Budget airline Ryanair has come under fire for refusing to let passengers sit in seats next to emergency exit doors unless they pay a £10 fee.
The Irish Aviation Authority is launching an investigation into the safety implications that come with these charges, as the seats are regularly left empty.
Despite not allowing passengers to sit in the seats if they don’t pay, the low-cost carrier still expects those in surrounding seats to follow instructions on how to open the doors in an emergency.
Many passengers have raised concerns about being asked to open doors that were at least a row in front or behind them.
The British Airline Pilots’ Association also raised safety concerns about the policy, while the Civil Aviation Authority said Ryanair should review its policy.

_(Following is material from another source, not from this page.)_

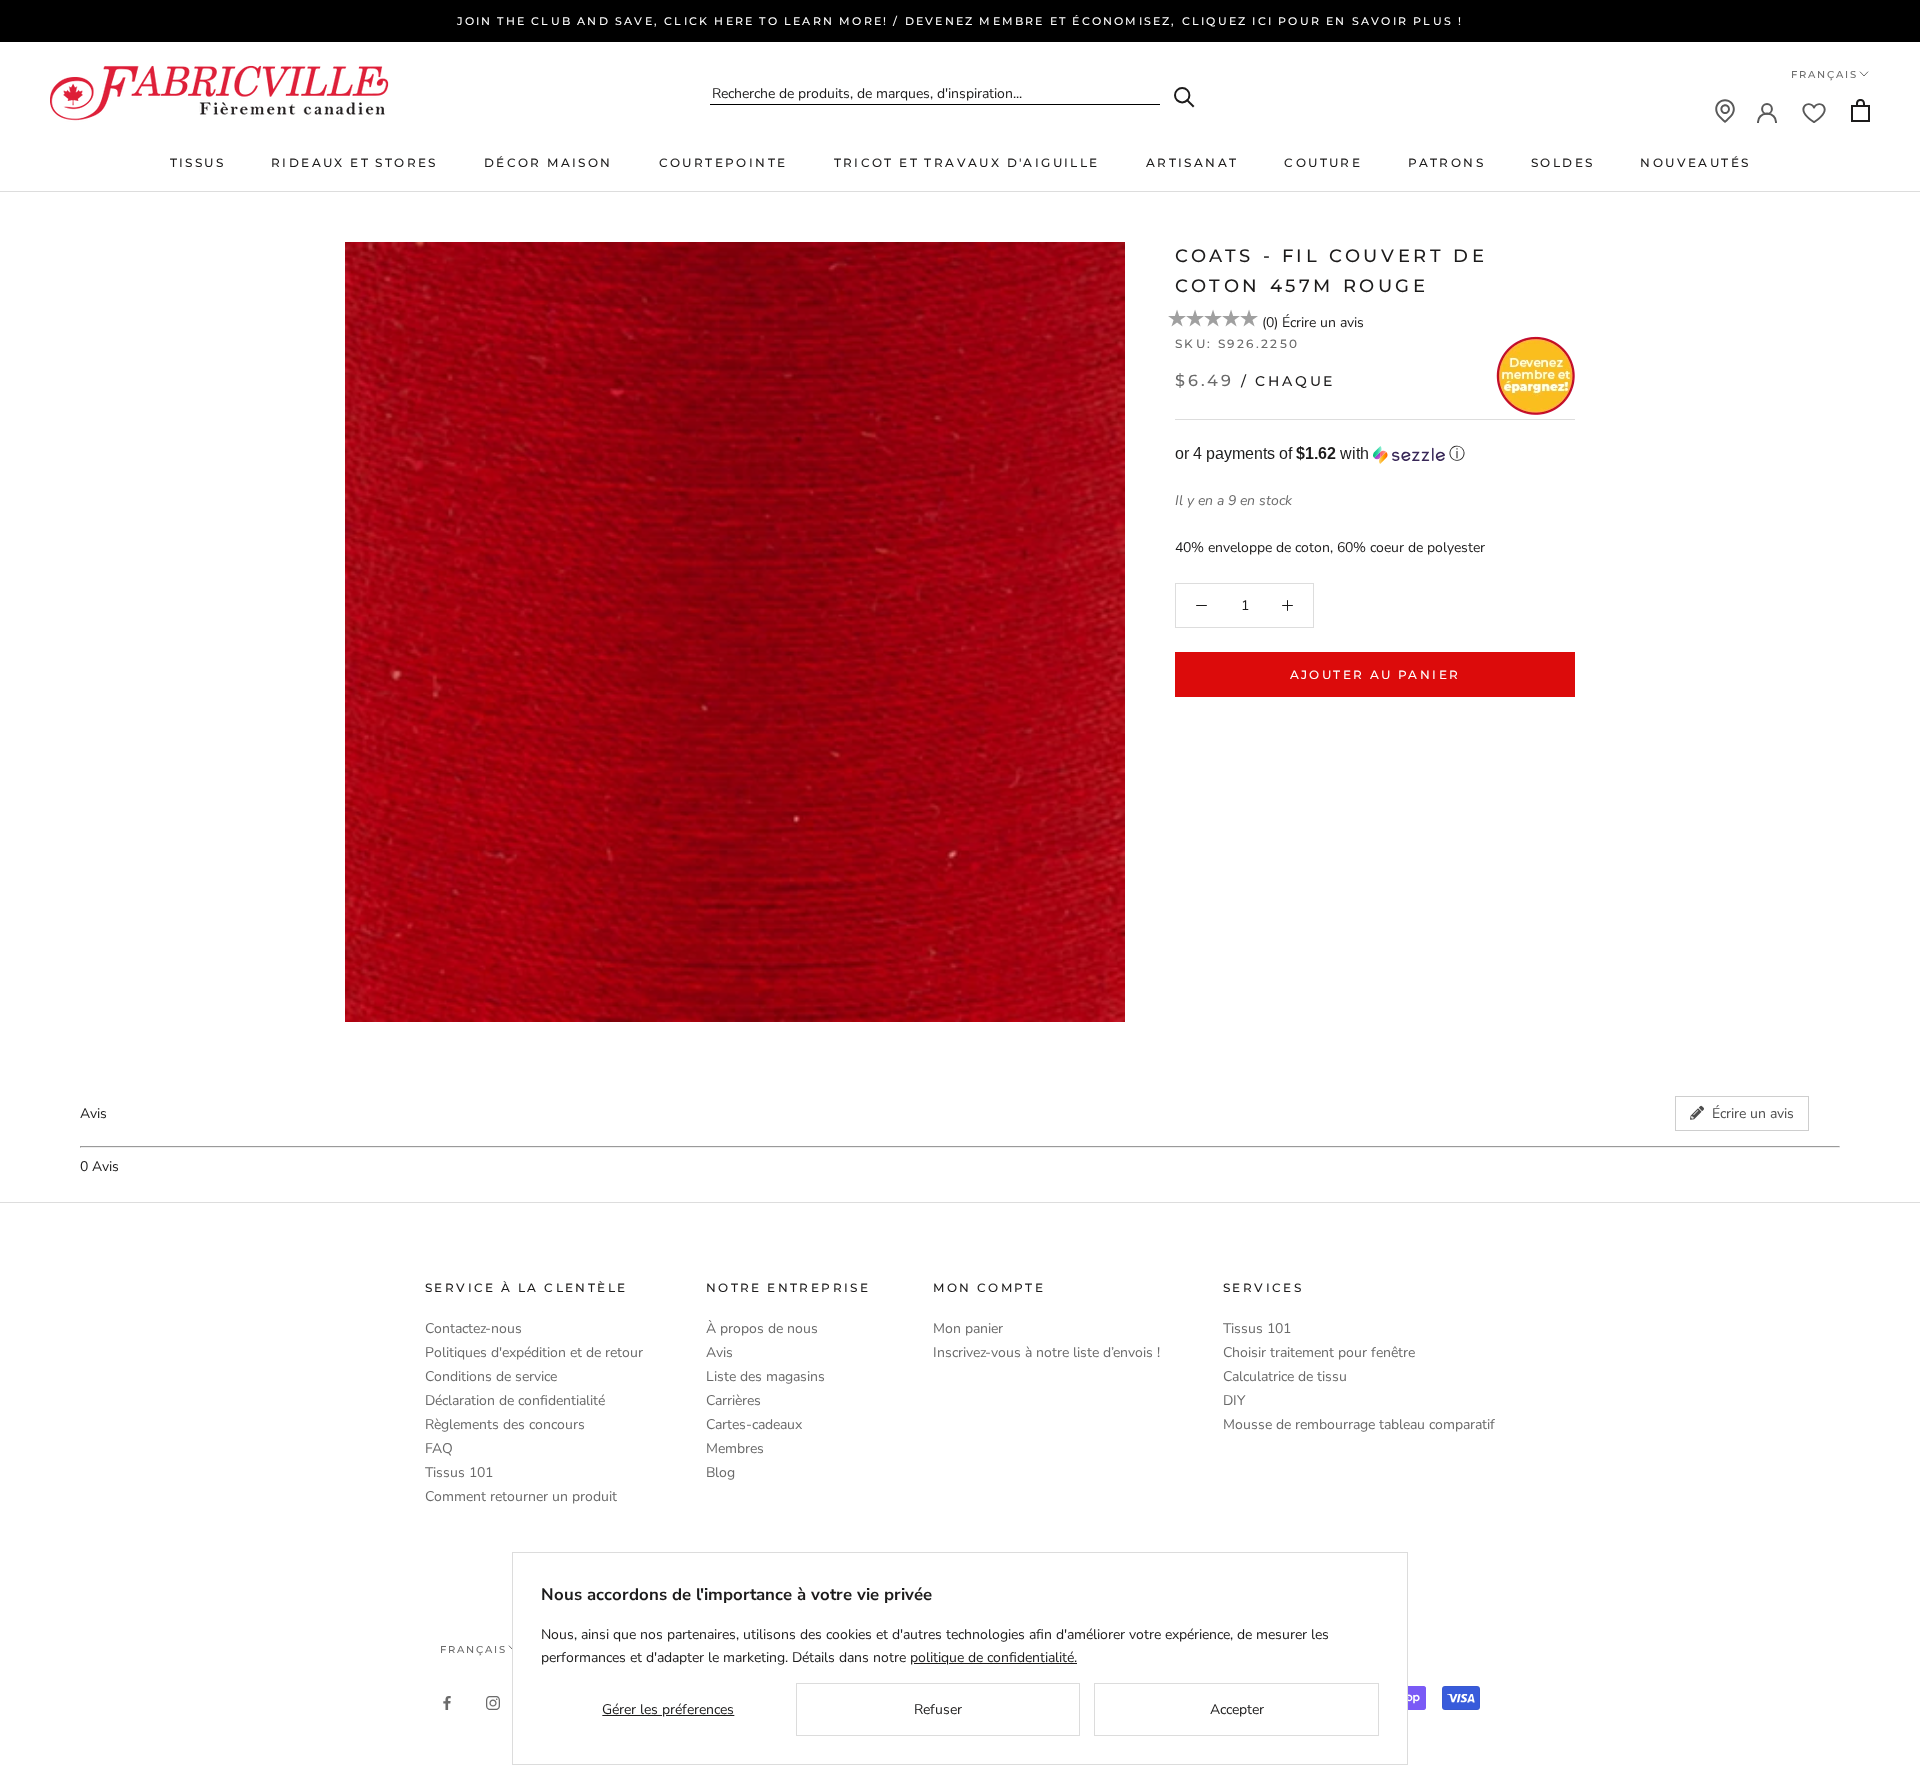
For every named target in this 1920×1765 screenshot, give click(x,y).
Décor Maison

But Ryanair has defended the policy, claiming that all passengers on flights are given the same safety instructions regardless of where they sit on the plane.
“We will continue to discuss the matter with the IAA,” said Stephen McNamara, Head of Communications for Ryanair.
“We do not believe this to be an issue as all Ryanair passengers are provided with the same safety and evacuation information.”
This is not the first time that Ryanair has come under fire for its hidden charges and extra fees that it levies against its passengers.
The online check-in, that replaced airport check-in, charges £6 per passenger per flight, and failure to print out a boarding pass results in a surcharge of £60 per passenger.
But Ryanair does offer a prepaid card, to help passengers save money when booking flights, as well as when spending on holiday.
“All UK passengers can access even more great savings with the ‘Ryanair Cash Passport’, which is available to UK passengers directly from Ryanair.com,” said Ryanair’s Stephen McNamara.
“Ryanair’s £6 admin fee will not apply to any bookings made with ‘Ryanair Cash Passport’ and there are no transaction charges for using the card at UK merchants until 31 March 2012.”
Passengers are facing more charges for travelling abroad as it was recently announced that Air Passenger Duty is to go up by 10% from next month.
The hike will mean that a family of four will be charged an extra £250 for a trip to Florida, and around £360 for a flight to Australia.
But people going on holiday this year can still save money by using prepaid travel money cards, which offer savings on exchange rates while avoiding heavy bank charges.